The manuscript uses a robust approach to identify and characterize different peptide sequences that can interact with LC3B. They validate a large number of sequences using biolayer interferometry (BLI) and attempt to correlate different amino acids with their binding affinity for LC3B. The large number of LC3B binding sequences and their dissociation constants adds significant new information to the field that will help others understand what sequences can bind to LC3B. The authors are also very careful to accurately report on their data and not overly interpret their findings.

Weaknesses:

After the authors identify proteins from their bacterial display assay, the remainder of the manuscript is focused on characterizing the different types of sequences that are identified in addition to validating the LC3B-LIR interactions using biochemical approaches, including BLI and X-ray crystallography.
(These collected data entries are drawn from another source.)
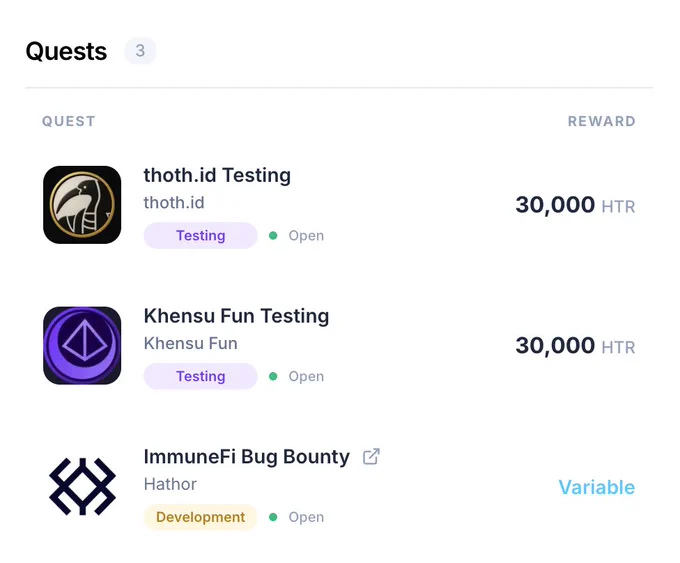680x563 pixels.
Task: Open the thoth.id ibis logo icon
Action: click(82, 205)
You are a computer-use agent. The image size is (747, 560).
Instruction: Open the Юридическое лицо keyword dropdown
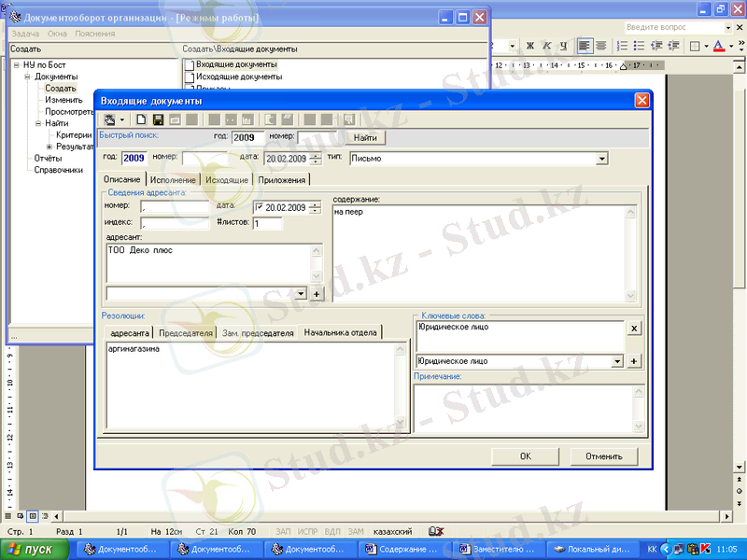coord(616,361)
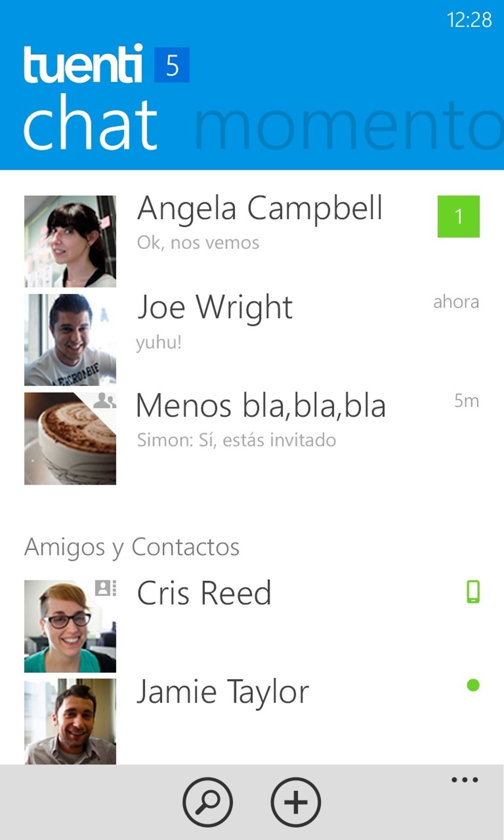Tap Jamie Taylor's green online dot

pos(473,685)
However, it's not entirely clear if the screen identified novel LC3B binders that interact with LC3B in cells. While I acknowledge that the focus of the manuscript is on the characterization of LIR sequences that can bind LC3B, it seems like a missed opportunity not to validate a few of the novel LC3B binders in vivo. This may result in the demonstration of novel binders of LC3B in cells and may further demonstrate the strength of this approach for identifying LC3 family member binding partners. Therefore, it would be helpful to look at a few proteins identified in the HC set that have not previously been identified as LC3B binders in cells to determine if they CO-IP with LC3B or interact with LC3B using a different approach.